Typically, when you type in http://www.google.com in your browser, your machine performs a DNS (Domain name service) lookup with the DNS servers from your ISP to find out the IP address corresponding to http://www.google.com. With DDNS (dynamic DNS) this is made to work with your dynamically allocated IP address also. Here’s how it works

  1. Register with a DDNS service provider. Service provider provide free accounts for personal use – go to www.dyndns.org
  2. Once you’ve created your account, go ahead and set up your hostname. DDNS service providers will have some domains that you can choose from and you get to choose the host part. For a fee, you can also use a domain name of your choice.
  3. If your set up has a router at your end, check your router administration page if it supports dynamic DNS. If it does, you need to enter the hostname, account and password. Everytime your router connects to the internet, it sends an update notification to the DDNS service notifying the new IP obtained from your ISP. The DDNS service takes care of sending update notifications to routers on the internet.
  4. If you dont have a router, then download the DDNS client software from the service provider. Most DDNS providers have windows, mac and linux clients. These run on your machine and do the same thing – notify the DDNS service provider of your new IP whenever you establish a connection with your ISP.
  5. If you’ve got all this set up, then you can reach your machine from the net – try ping <your host name>

If you’re running Linux/Ubuntu, make sure your’re running SSH service and try ssh <your host name>. If you have a router setup, then you will need an additional step – basically the DDNS name refers to your router IP – and not the machine behind the router that you wish to reach. You will also need to make sure that your machine has a static IP from your router. To set up your router, go to your router administration page.

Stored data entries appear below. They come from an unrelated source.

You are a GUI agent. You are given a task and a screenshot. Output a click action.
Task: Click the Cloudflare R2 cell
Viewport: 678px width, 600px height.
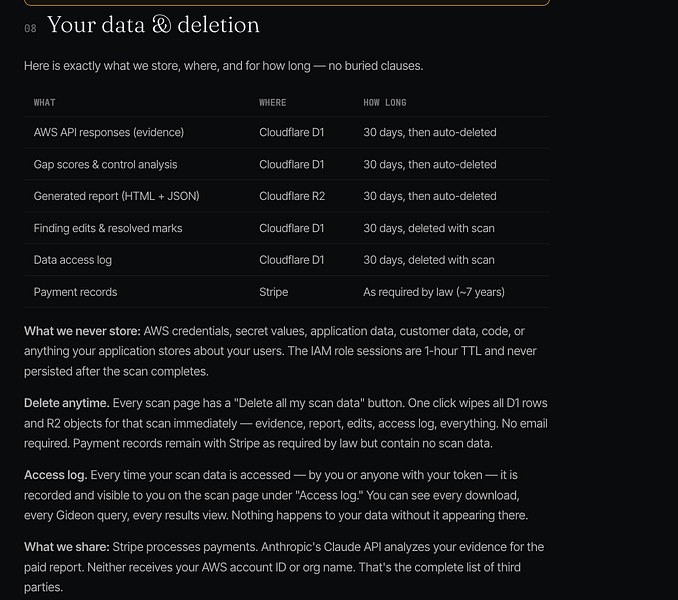click(x=292, y=196)
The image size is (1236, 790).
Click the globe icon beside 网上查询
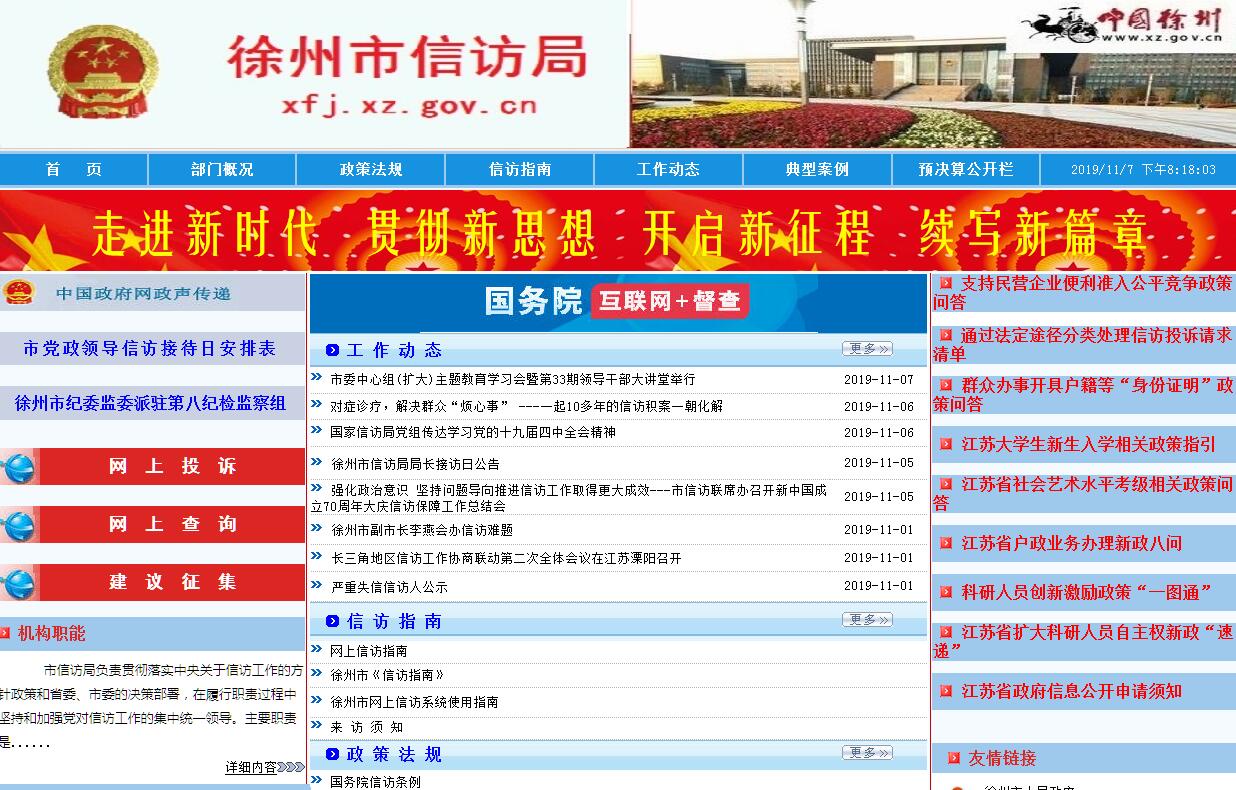(19, 525)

  1. Go to the LAN section and give a range of IPs outside of the static IP. Most routers have lan addresses like 192.168.x.y – 192.168.x.z. If you want your host to have an IP address of 192.168.1.100, then give a LAN range that does not include this IP – say 192.168.1.110 – 192.168.1.200.
  2. Save and reboot your router.
  3. Now go to your network settings and enter your static IP (192.168.1.100), netmask 255.255.255.255, gateway (usually 192.168.1.1).
  4. Go to your router administration page and look for a section like virtual server – your router will allow you to forward packets received on a particular port to a host and port within your LAN. You will have to enter the external port (we’ll use 22), the internal machine to forward (192.168.1.100) and the port to forward to (22). With this in place, any packets received on port 22 (ssh) on your router will be forwarded to the 192.168.1.100 machine on the ssh port.
  5. Save and reboot your router.
  6. Give it a spin.

From a different machine (or from the same one -doesnt matter), try out ssh <your host> and you should be able to login to your machine – via the internet.